***** Data section *****

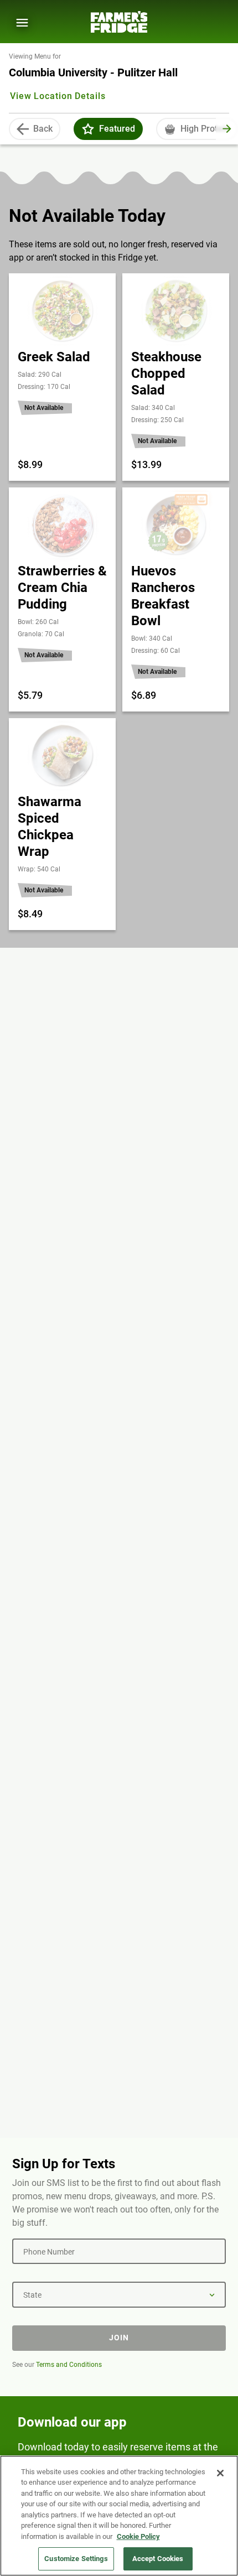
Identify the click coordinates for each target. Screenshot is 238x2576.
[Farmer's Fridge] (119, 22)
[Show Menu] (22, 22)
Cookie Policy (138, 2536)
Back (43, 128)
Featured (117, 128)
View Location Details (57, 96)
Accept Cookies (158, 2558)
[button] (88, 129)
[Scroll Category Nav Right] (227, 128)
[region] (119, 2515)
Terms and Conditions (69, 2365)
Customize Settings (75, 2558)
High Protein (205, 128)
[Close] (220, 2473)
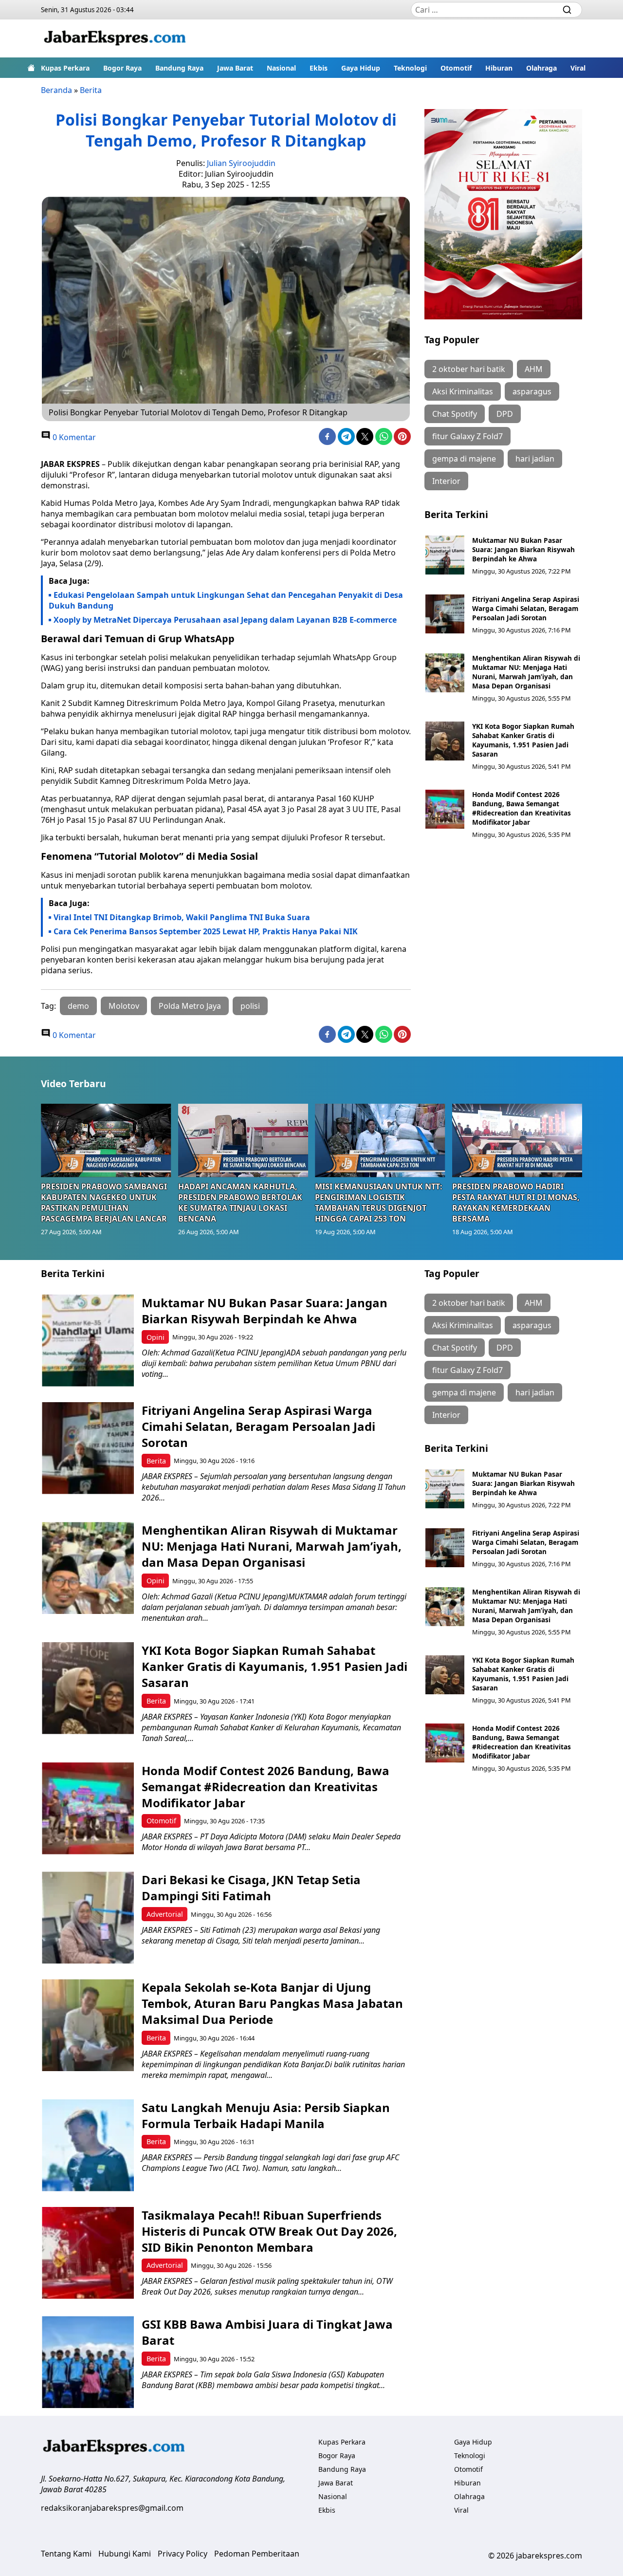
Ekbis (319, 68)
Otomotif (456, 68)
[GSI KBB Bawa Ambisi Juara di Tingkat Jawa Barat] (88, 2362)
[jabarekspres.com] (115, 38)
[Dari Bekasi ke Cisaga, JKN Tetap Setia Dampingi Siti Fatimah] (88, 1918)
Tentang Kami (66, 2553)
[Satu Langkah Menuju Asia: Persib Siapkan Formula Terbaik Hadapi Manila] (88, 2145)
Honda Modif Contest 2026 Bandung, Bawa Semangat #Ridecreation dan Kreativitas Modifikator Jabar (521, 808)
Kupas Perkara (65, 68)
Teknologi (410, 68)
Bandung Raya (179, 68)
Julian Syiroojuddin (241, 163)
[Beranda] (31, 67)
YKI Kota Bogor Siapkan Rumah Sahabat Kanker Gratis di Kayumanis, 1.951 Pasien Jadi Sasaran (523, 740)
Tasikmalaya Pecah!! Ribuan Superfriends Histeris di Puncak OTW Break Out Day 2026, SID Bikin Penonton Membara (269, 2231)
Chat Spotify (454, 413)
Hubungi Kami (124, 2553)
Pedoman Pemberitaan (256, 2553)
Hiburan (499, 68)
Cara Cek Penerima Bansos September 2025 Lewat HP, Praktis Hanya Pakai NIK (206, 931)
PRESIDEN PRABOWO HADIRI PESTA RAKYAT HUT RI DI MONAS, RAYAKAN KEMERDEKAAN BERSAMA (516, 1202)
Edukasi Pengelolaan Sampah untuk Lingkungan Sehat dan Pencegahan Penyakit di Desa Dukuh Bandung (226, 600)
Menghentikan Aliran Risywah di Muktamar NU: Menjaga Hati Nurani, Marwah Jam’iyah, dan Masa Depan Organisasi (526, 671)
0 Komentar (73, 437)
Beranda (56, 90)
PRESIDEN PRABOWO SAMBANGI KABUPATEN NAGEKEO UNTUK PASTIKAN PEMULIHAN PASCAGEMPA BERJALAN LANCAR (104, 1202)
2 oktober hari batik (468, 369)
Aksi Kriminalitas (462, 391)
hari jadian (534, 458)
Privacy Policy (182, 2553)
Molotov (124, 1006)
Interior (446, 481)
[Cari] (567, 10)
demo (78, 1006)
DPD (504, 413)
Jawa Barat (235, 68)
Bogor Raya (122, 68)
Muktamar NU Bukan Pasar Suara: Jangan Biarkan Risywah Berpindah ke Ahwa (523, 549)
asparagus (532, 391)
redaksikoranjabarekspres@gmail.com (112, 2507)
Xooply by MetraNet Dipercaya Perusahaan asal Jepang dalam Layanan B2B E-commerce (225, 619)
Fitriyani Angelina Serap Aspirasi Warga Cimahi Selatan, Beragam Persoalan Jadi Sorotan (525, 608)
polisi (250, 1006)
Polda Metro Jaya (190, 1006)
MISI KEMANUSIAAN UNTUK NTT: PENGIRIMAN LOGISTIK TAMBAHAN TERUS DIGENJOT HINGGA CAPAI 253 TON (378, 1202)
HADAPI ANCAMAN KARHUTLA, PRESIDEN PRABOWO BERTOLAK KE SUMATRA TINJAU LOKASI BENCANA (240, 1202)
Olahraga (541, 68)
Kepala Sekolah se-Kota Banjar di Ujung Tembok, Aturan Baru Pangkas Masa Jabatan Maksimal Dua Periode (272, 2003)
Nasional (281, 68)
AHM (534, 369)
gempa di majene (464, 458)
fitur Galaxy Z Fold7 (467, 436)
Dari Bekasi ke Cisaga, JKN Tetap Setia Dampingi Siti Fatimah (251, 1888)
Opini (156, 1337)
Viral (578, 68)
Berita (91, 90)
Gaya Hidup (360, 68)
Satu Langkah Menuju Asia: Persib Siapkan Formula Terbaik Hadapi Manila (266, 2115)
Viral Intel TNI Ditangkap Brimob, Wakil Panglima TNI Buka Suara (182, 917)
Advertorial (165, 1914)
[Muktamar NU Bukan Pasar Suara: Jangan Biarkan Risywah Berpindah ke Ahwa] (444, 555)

*****

◆ **Exercise**: What is needed here is an exact transcription of every record above, with images excluded.

◆ **Answer for the task**:
Identify the click coordinates for each target. Screenshot is 238x2576.
[Farmer's Fridge] (119, 22)
[Show Menu] (22, 22)
Cookie Policy (138, 2536)
Back (43, 128)
Featured (117, 128)
View Location Details (57, 96)
Accept Cookies (158, 2558)
[button] (88, 129)
[Scroll Category Nav Right] (227, 128)
[region] (119, 2515)
Terms and Conditions (69, 2365)
Customize Settings (75, 2558)
High Protein (205, 128)
[Close] (220, 2473)
Ekbis (319, 68)
Otomotif (456, 68)
[GSI KBB Bawa Ambisi Juara di Tingkat Jawa Barat] (88, 2362)
[jabarekspres.com] (115, 38)
[Dari Bekasi ke Cisaga, JKN Tetap Setia Dampingi Siti Fatimah] (88, 1918)
Tentang Kami (66, 2553)
[Satu Langkah Menuju Asia: Persib Siapkan Formula Terbaik Hadapi Manila] (88, 2145)
Honda Modif Contest 2026 Bandung, Bawa Semangat #Ridecreation dan Kreativitas Modifikator Jabar (521, 808)
Kupas Perkara (65, 68)
Teknologi (410, 68)
Bandung Raya (179, 68)
Julian Syiroojuddin (241, 163)
[Beranda] (31, 67)
YKI Kota Bogor Siapkan Rumah Sahabat Kanker Gratis di Kayumanis, 1.951 Pasien Jadi Sasaran (523, 740)
Tasikmalaya Pecah!! Ribuan Superfriends Histeris di Puncak OTW Break Out Day 2026, SID Bikin Penonton Membara (269, 2231)
Chat Spotify (454, 413)
Hubungi Kami (124, 2553)
Pedoman Pemberitaan (256, 2553)
Hiburan (499, 68)
Cara Cek Penerima Bansos September 2025 Lewat HP, Praktis Hanya Pakai NIK (206, 931)
PRESIDEN PRABOWO HADIRI PESTA RAKYAT HUT RI DI MONAS, RAYAKAN KEMERDEKAAN BERSAMA (516, 1202)
Edukasi Pengelolaan Sampah untuk Lingkungan Sehat dan Pencegahan Penyakit di Desa Dukuh Bandung (226, 600)
Menghentikan Aliran Risywah di Muktamar NU: Menjaga Hati Nurani, Marwah Jam’iyah, dan Masa Depan Organisasi (526, 671)
0 Komentar (73, 437)
Beranda (56, 90)
PRESIDEN PRABOWO SAMBANGI KABUPATEN NAGEKEO UNTUK PASTIKAN PEMULIHAN PASCAGEMPA BERJALAN LANCAR (104, 1202)
2 oktober hari batik (468, 369)
Aksi Kriminalitas (462, 391)
hari jadian (534, 458)
Privacy Policy (182, 2553)
Molotov (124, 1006)
Interior (446, 481)
[Cari] (567, 10)
demo (78, 1006)
DPD (504, 413)
Jawa Barat (235, 68)
Bogor Raya (122, 68)
Muktamar NU Bukan Pasar Suara: Jangan Biarkan Risywah Berpindah ke Ahwa (523, 549)
asparagus (532, 391)
redaksikoranjabarekspres@gmail.com (112, 2507)
Xooply by MetraNet Dipercaya Perusahaan asal Jepang dalam Layanan B2B E-commerce (225, 619)
Fitriyani Angelina Serap Aspirasi Warga Cimahi Selatan, Beragam Persoalan Jadi Sorotan (525, 608)
polisi (250, 1006)
Polda Metro Jaya (190, 1006)
MISI KEMANUSIAAN UNTUK NTT: PENGIRIMAN LOGISTIK TAMBAHAN TERUS DIGENJOT HINGGA CAPAI 253 TON (378, 1202)
HADAPI ANCAMAN KARHUTLA, PRESIDEN PRABOWO BERTOLAK KE SUMATRA TINJAU LOKASI BENCANA (240, 1202)
Olahraga (541, 68)
Kepala Sekolah se-Kota Banjar di Ujung Tembok, Aturan Baru Pangkas Masa Jabatan Maksimal Dua Periode (272, 2003)
Nasional (281, 68)
AHM (534, 369)
gempa di majene (464, 458)
fitur Galaxy Z Fold7 (467, 436)
Dari Bekasi ke Cisaga, JKN Tetap Setia Dampingi Siti Fatimah (251, 1888)
Opini (156, 1337)
Viral (578, 68)
Berita (91, 90)
Gaya Hidup (360, 68)
Satu Langkah Menuju Asia: Persib Siapkan Formula Terbaik Hadapi Manila (266, 2115)
Viral Intel TNI Ditangkap Brimob, Wakil Panglima TNI Buka Suara (182, 917)
Advertorial (165, 1914)
[Muktamar NU Bukan Pasar Suara: Jangan Biarkan Risywah Berpindah ke Ahwa] (444, 555)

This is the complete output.